▸ Aim
Please collect every line below that contains the word "icon", treating uppercase and lowercase letters as distinct.

▸ Information supplied
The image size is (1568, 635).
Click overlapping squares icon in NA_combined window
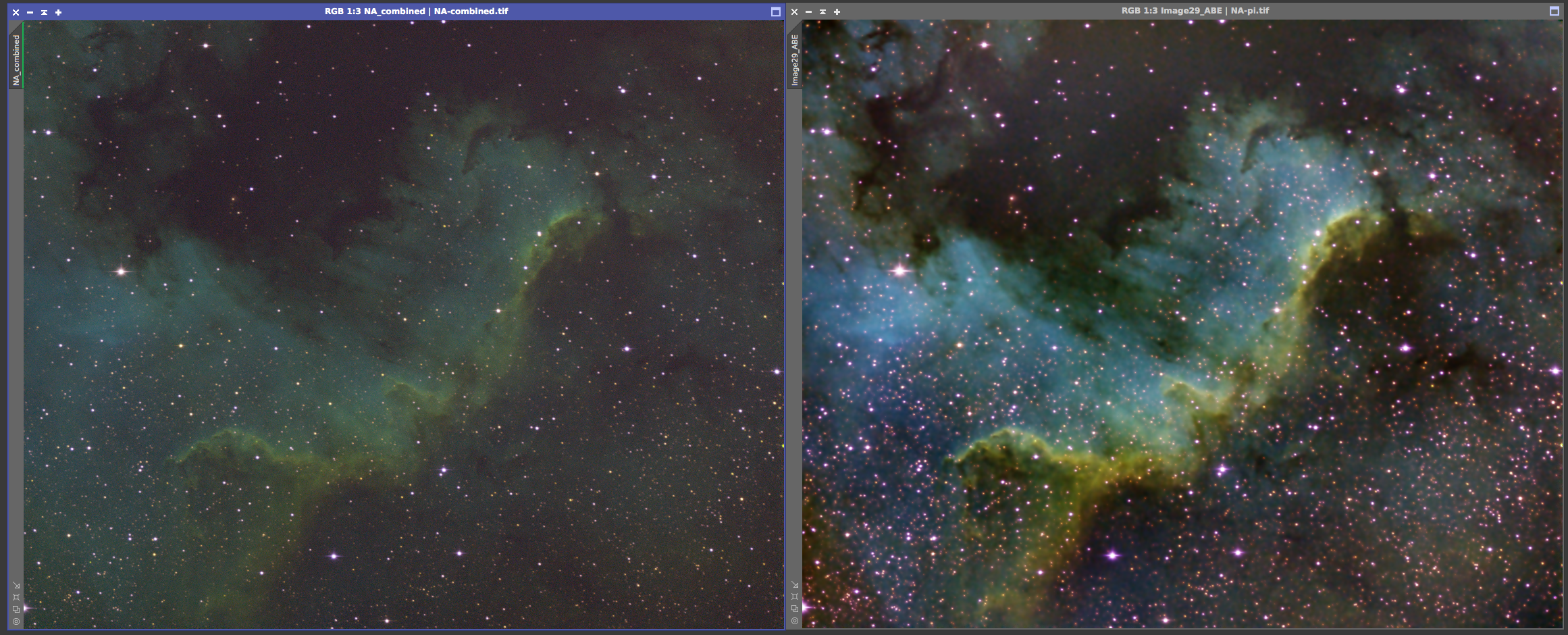point(16,609)
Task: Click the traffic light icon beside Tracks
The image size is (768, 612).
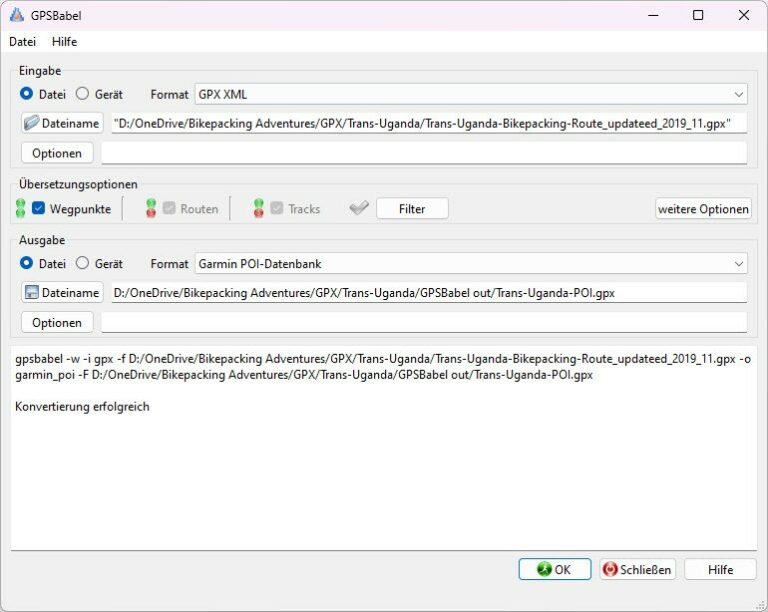Action: 259,209
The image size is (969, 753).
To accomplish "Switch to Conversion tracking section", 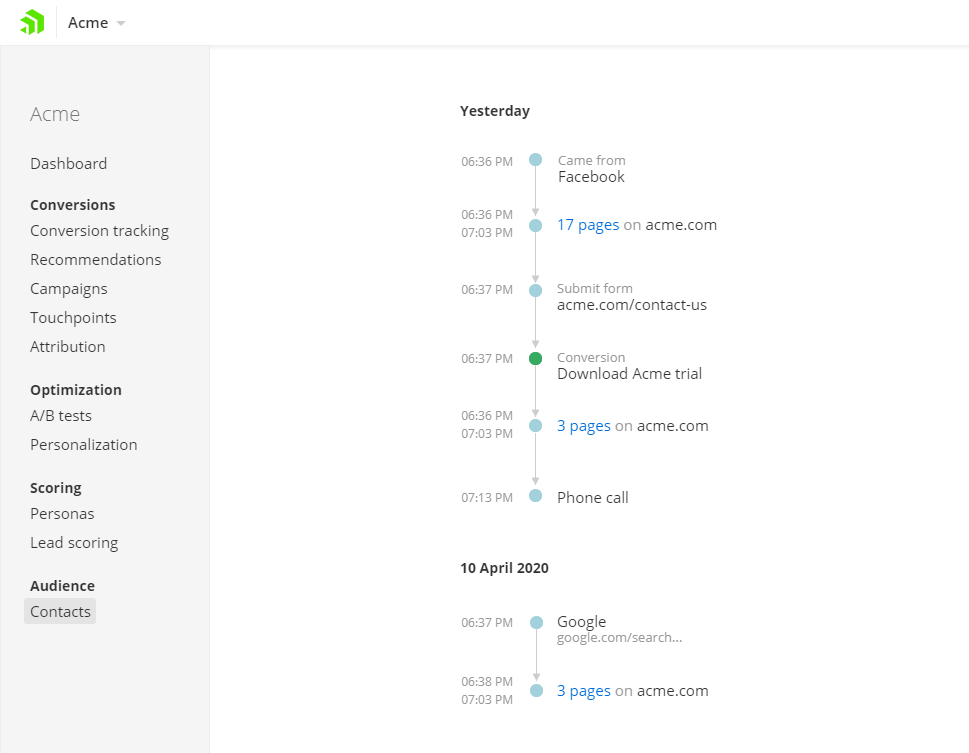I will click(99, 230).
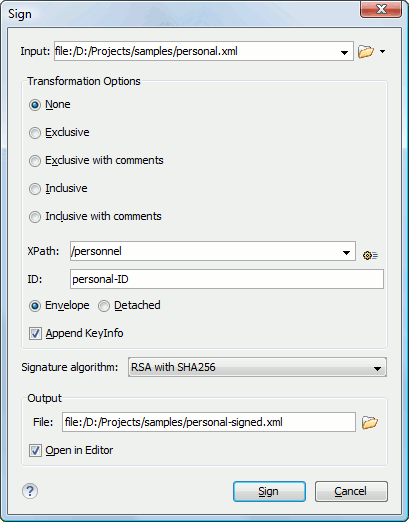
Task: Expand the XPath combo box dropdown
Action: tap(346, 253)
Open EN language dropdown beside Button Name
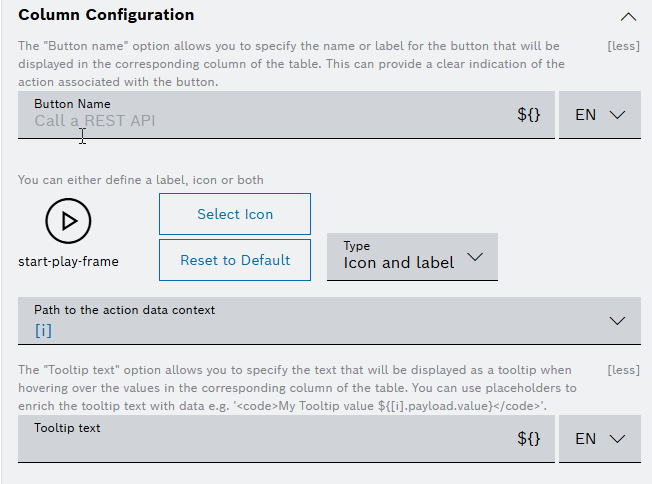The width and height of the screenshot is (652, 484). click(600, 115)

▸ Result below
Click overlapping squares icon in NA_combined window
Task: Click the traffic light icon beside Tracks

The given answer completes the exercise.